Sunday, December 29, 2013

More than Just Training: Changing Your Lifestyle to Change Your Reactive Dog

Maisy is a normal dog these days, health concerns not withstanding, of course. I take her places that I would have never dreamed possible in the old days, and I do it without even thinking about it. I put her into chaotic situations- block parties, playing with children, outdoor festivals- without worrying. I used her as a decoy dog for a BAT session with a German Shepherd, completely forgetting that that breed was once one of her biggest triggers.

And guys? It's pretty awesome.

But it took a lot of work to get to this point; our (former! Sad face!) veterinary behaviorist told me that she's only seen this level of improvement a handful of times in the past ten years. Maisy's normalcy is not, well... normal. And yet, here we are.

This progress was not the result of any one thing. Medication was a huge factor, as was some environmental management/change. And of course, I did a ton of training. But when you're working with a reactive dog, this training is not limited to attending class and doing your homework. This training needs to be happening all day long.

Back when I was in the throes of reactivity with Maisy, her days consisted of either management or training. That's it. I was either doing something to prevent her from reacting, or I was actively working on her reactivity. This required me to change my lifestyle in order to accommodate her needs.

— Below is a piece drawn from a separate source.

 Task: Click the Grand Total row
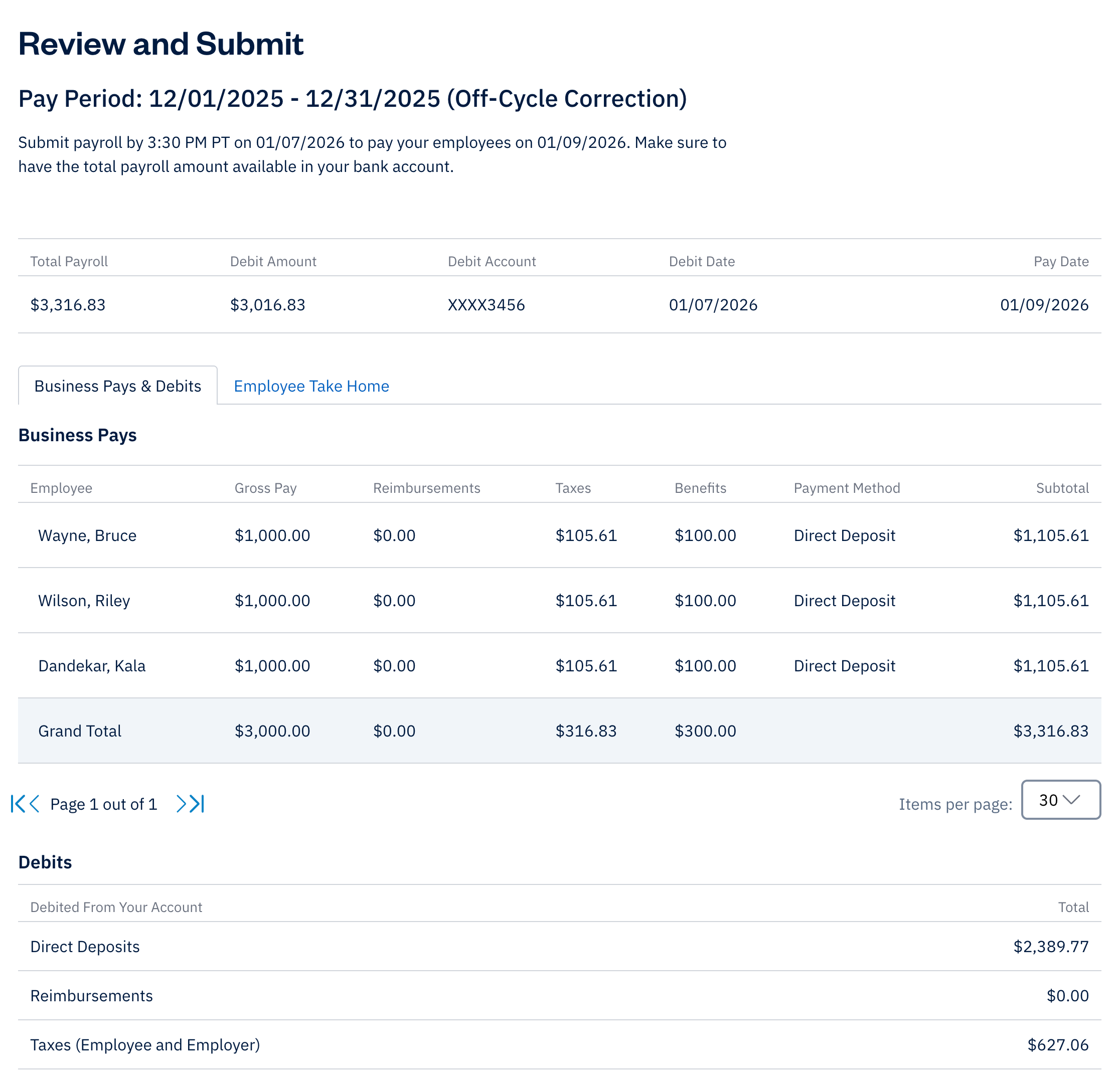point(79,732)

Every single walk we took required a clicker and cookies. We played Look at That. I closely monitored her body language and used the Whiplash Turn to interrupt her when she got close to going overthreshold. Sometimes, I would turn around if there was a dog or a kid or a bike up ahead that I knew she wouldn't be able to handle. I reinforced good choices liberally. I did a ton of classical conditioning: every barking dog resulted in cookies. Every screaming child resulted in cookies. Every bike that whizzed by resulted in cookies.

At home, Maisy went in a crate when guests or workmen were expected. She did not go to many dog-friendly gatherings because I knew I would be distracted and unable to give her the undivided attention she would need. That made me sad (I love having her around), but it was the best thing for her. If I knew that something was reliably difficult for her (garbage day or the neighbor's house being re-roofed or whatever), I would put her in a quiet room with a chewy and calming music playing loudly enough to drown out the sounds. (Later, after we'd started using medication, I would also give her a short-acting, as-needed anxiety drug.)

I paid attention to the things that set her off at home, like the sound of a car door slamming outside or the mailman coming or even the cats boisterously playing together. I always had treats in a pocket, and every one of these things was followed by a cookie so I could change her association with those triggers from bad to good.

We did go to classes, and we did do our homework. You really have to; if your dog only practices skills in stressful situations, those skills become predictors of bad or scary things, and can actually add to your dog's stress level.

In other words, I changed the way I lived my life so I could help Maisy. Sometimes I failed. I was tired or sick or had a bad day and just couldn't deal with her. That was okay. I managed what I could and just promised myself I'd try again the next day. There were times that I put her in situations that required a judgment call- and I made the wrong one. Those, too, were okay. I would take note of the problem and work on it later. But over time, my consistent and constant work paid off with a normal dog.

My lifestyle had to change drastically in order to reach this place, but it has been worth it. Having a normal dog is freaking awesome, and I am thrilled beyond belief that I can enjoy her company in so many more situations now.

5 comments:

Chris and Mike said...

Crystal -

You and Maisy have accomplished so much! And by sharing with us, your faithful readers, what you've done, how you've done it, the mistakes you've made, the things that have worked, the information from your seminars: some of us have come a long way, too. Habi and I are so thankful we stumbled on your blog several years ago, as it has been a constant source of information and inspiration. We're not quite as far along as you and Maisy, but we're so much further than I ever believed possible. This post is a great summary of it all.

Now you're going through another phase of learning, as Maisy and you deal with her health issues. We hope that you have a long, happy and healthy future together, but, as you said at the end of your last post, each day is a gift. Enjoy each and every one of them.

Hugs to you all!

Laura and The Corgi, Toller, & Duck said...

it's like a fairy tale!

Kristen Sukalac said...

We're still in the constant management/training phase with our reactive Cane Corso. I get so tired of justifying to people that yes, I carry treats with me all the time. But he is making progress and being happier and healthier all the time. I can't wait until he starts realize that there are tons of people dying to play with him and give him love, just as soon as he's willing let me them get close to him.

Anonymous said...

It is really heartening to know that so much can be achieved. I am going through the same with my RR at present - everything that is done is done to accommodate him pretty much. It is hard work (very!!) but tales like yours keep me at it; it will be worth it in the long run!

un piloto inmenso said...

This is just what I needed to read today!